Apple's charge enforceable

Accordingly the liquidator's attack on the charge failed. Given this, White J deliberately left open the question of whether the investigating accountants' appointment was of itself a step in the enforcement of the charge. He does however refer favourably to an earlier decision of Palmer J, in which it was found that the appointment of a voluntary administrator by the secured creditor would not be sufficient (Australian Innovation Ltd v Dean-Willcox & Ors (2001) 40 ACSR 521), and on this basis expressed the view that Apple did not seek to enforce its security by appointing investigating accountants (paragraph [140]).

Apple not a shadow director

Apple argued that because it was a corporation, which by its nature cannot be appointed as a director of a company (section 201B), it could not therefore be a "person" within the shadow director definition. White J rejected this argument, noting that it had been "held more than once and assumed on many occasions that a company can be a shadow director" (paragraph [231]).
The second and perhaps most important point to emerge from the decision is that in White J's opinion, the formally appointed directors must be accustomed to act as directors of the company, in accordance with the shadow directors' instructions or wishes as to how they should act. Any control that Apple may be said to have exerted over the directors when they were conducting their business as resellers prior to the merger, and which meant they felt constrained to meet sales targets to obtain rebates needed to achieve realistic margins, was not enough because it was quite separate to their functions as directors of Buzzle.
Additionally:
"a person or company is not within the definition ... merely because that party imposes conditions on his or her commercial dealings with the company with which the directors feel obliged to comply. A lender who is entitled to demand repayment of a loan and appoint a receiver can say, for example, that it will stay its hand only if the borrowing company sells certain assets. A supplier or buyer might impose conditions and because of its superior bargaining power, the directors of the company with whom it deals might feel they have no choice but to comply with the conditions imposed. It has been uniformly held that this is not sufficient to make the third party who exercises such powers in his dealings with the company a shadow director, even though the directors of the company are accustomed to comply with its demands
....
In my view the reason that third parties having commercial dealings with a company who are able to insist on certain terms if their support for the company is to continue, and are successful in procuring the company's compliance with those terms over an extended period, are not thereby to be treated as shadow directors within the definition, is because to insist on such terms as a commercial dealing between a third party and the company is not ipso facto to give an instruction or express a wish as to how the directors are to exercise their powers. Unless something more intrudes, the directors are free and would be expected to exercise their own judgment as to whether it is in the interests of the company to comply with the terms upon which the third party insists, or to reject those terms. If, in the exercise of their own judgment, they habitually comply with the third party's terms, it does not follow that the third party has given instructions or expressed a wish as to how they should exercise their functions as directors." (Paragraphs [242] and [243] (emphasis added).)

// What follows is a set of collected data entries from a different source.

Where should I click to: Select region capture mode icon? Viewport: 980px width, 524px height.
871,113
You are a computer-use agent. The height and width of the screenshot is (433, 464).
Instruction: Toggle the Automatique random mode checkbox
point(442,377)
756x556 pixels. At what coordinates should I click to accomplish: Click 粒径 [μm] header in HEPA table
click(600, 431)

The third point is that there needs to be a causal connection between the shadow director's "instructions or wishes", and what the directors actually do. In this case, the liquidator sought to rely on steps that were taken by the directors which they would have taken anyway. For example, it was alleged that Apple had instructed Buzzle employees to prepare financial reports, prepare a plan for debtor collections and devote resources to that activity. White J decided that no reliance could be placed on these matters because these were basic steps for the operation of the business and things that the directors were in any event attempting to do (Paragraph [244]).

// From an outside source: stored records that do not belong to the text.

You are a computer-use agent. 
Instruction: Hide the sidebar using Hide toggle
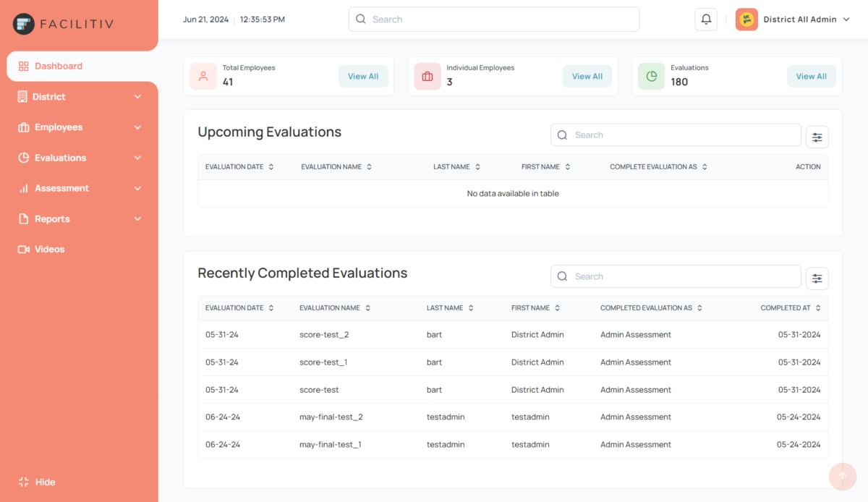coord(38,482)
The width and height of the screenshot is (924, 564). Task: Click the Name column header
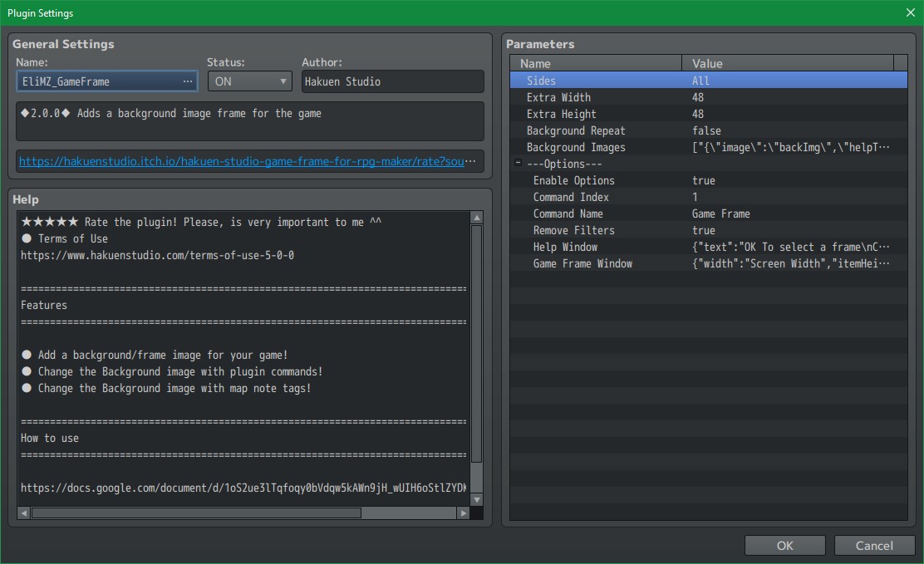pos(597,63)
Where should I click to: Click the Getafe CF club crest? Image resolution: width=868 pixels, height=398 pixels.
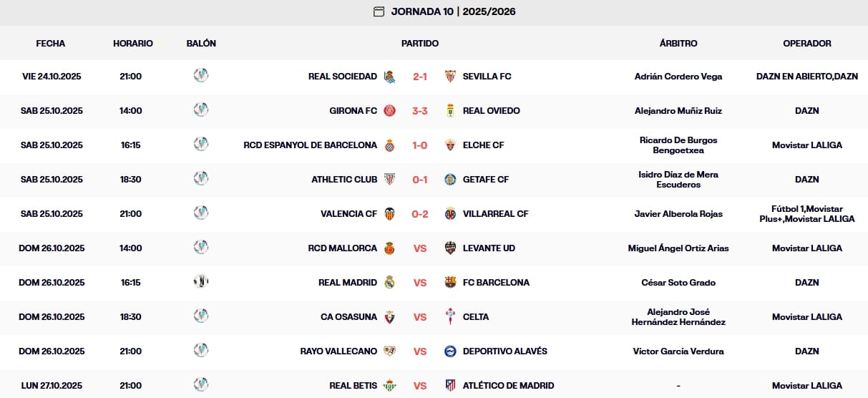point(450,180)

"For the reasons I have already given, I do not accept that to establish that person is a shadow director, it must be shown that the directors of the company do not exercise any discretion of their own. Nonetheless, the authorities provide powerful support for the defendants' submission that there must be a causal connection between the instruction or wish of the shadow director and the act taken by the directors. There is good reason for this. If a person is a shadow director, he, she or it owes statutory duties to act in good faith in the best interests of the company, and with the reasonable care and diligence of a director of the company. A shadow director is also liable to statutory liabilities, such as the liability of a director for insolvent trading. When the definition is construed in the light of the purpose of subjecting a person who is not appointed, and does not (or might not) act as a director, to the statutory duties and liabilities of a director, it makes good sense that there must be a causal connection between the acts of the directors and the instructions of the putative shadow director for the definition to be satisfied. I accept the defendant's submissions that such a causal connection is necessary." (Paragraph [247].)
Finally, care must be taken to analyse precisely who is acting in accordance with the third party's instructions or wishes, and the capacity in which that person receives the relevant communication. First, the directors collectively must be accustomed to act on that person's instructions or wishes, in which regard it will be enough that the governing majority is so accustomed. However it is not sufficient that executives who are not directors may be accustomed to act on the person's instructions or wishes; there is still scope for the person to be a de facto director, but they are not a shadow director.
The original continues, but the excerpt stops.